Last weekend, Manchester United hosted Arsenal in a Premier League match, which ultimately ended in Arsenal winning 0-1. I found the game to be extremely interesting from a tactical perspective, and especially in the first half. In particular, I was most intrigued by Arsenal's aggressive high pressing in a 1-3-4-3 (1-3-4-1-2) structure against United's 1-4-3-1-2 (1-2-4-2-2) structure in the build up. The first half ended 0-0, however, United's best chance to score came at 20:58 when Greenwood received a great through ball from Rashford, forcing Arsenal's goalkeeper to make a save at the first post.

You can see the highlight of the opportunity here at 2:12 in the video.

Although the highlight does not show the build up play prior to the quick free kick from Rashford, it was that play which I found to be the most interesting. Why? Because United took advantage of the 'third man' to progress beyond Arsenal's forwards, and ultimately earn a free kick that they were able to play quick and create a scoring opportunity.

Here is an image of the situation before the foul on United's #39 McTominay. In the build up play, United circulated the ball out wide to their right fullback, #29 Wan-Bissaka, and with no clear passing options inside towards midfielders, #10 Rashford drops from the forward line to offer support inside. Meanwhile McTominay anticipated the forward pass towards Rashford, and moved to offer emergency support (click here to read our last article on emergency supports) and receive as the 'third man' to help the team progress forward.

To give a simple definition of the 'third man', one could say that it is passing the ball to the third player in a passing triangle. There are different ways in which a team could utilize the 'third man', such as to progress beyond the opponents pressure with the 'third man' receiving the ball facing forwards or to give continuity to the game and secure possession of the ball, to name a few examples.

Below are two examples. In situation one on the left, the team is using the 'third man' to play beyond the opponents pressure, playing directly to the striker, so the midfielder as the 'third man' can receive the set facing forwards. In situation two on the right, the team is using the 'third man' to give continuity to the game by securing possession with the free center-back.

To bring this concept and image to life, here is an interesting video on different 'third man' plays that Leeds United have utilized in the build up under Marcelo Bielsa.

Now from my humble analysis, I will discuss the concept of the 'third man' in relation to United's build up play while taking into consideration Arsenal's defensive structures and strategies. In the first half of the United-Arsenal match, United utilized a base structure of a 1-4-3-1-2 (diamond) on offense, while Arsenal was applying high pressure in a base structure of 1-3-4-3. Here is a representation - United is in red and Arsenal in white.

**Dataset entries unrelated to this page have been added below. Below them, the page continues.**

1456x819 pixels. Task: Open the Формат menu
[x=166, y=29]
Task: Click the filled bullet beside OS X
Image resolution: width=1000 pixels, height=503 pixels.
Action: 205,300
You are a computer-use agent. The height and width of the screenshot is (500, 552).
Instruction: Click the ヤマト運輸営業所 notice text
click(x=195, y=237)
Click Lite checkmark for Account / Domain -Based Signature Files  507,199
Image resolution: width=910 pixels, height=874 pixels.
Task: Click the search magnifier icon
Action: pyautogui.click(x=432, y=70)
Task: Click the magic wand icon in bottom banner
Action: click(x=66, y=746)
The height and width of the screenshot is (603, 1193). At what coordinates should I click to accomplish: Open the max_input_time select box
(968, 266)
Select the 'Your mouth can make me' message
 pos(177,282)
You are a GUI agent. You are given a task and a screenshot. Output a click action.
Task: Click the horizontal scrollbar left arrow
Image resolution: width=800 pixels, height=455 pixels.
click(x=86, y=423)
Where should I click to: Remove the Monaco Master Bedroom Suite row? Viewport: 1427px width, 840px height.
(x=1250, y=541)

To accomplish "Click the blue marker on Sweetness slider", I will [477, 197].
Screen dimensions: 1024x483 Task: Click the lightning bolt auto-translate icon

In the dynamic play, United appeared to alter their structure in the build up to a 1-2-4-2-2 (cannot be sure without the tactical camera of the match), against Arsenal's 1-3-4-3 or 1-3-4-1-2, represented below. McTominay positioned next to #17 Fred and #18 Fernandes positioned around the same height of #6 Pogba, to generate the presumed 1-2-4-2-2 structure. This structure in the build up for United laid the foundation to generate numerical superiority in the central lane.

The dynamics of Arsenal's high pressure and United's build up structure was a great situation to study and learn from because there were many interesting components present. Such as Arsenal's three forwards pressing aggressively and midfielders man marking while United mixed numerical superiority, mobility, and dynamic attackers. Here is a presumed representation of a United build up structure against Arsenal's high pressing movements.

As you can see from the image, Arsenal's #25 El Nenny and #18 Thomas man marked United's #18 Fernandes and #6 Pogba in midfield, while McTominay and Fred created a 2v1 situation against Arsenal's #9 Lacazette in the central lane for numerical superiority. From analyzing the match, it appeared that Arsenal's three forwards - #9 Lacazette, #14 Aubameyang, and #12 Willian were responsible for defending against United's two center-backs and two defensive midfielders.

Arsenal's forwards applying pressure in central lane.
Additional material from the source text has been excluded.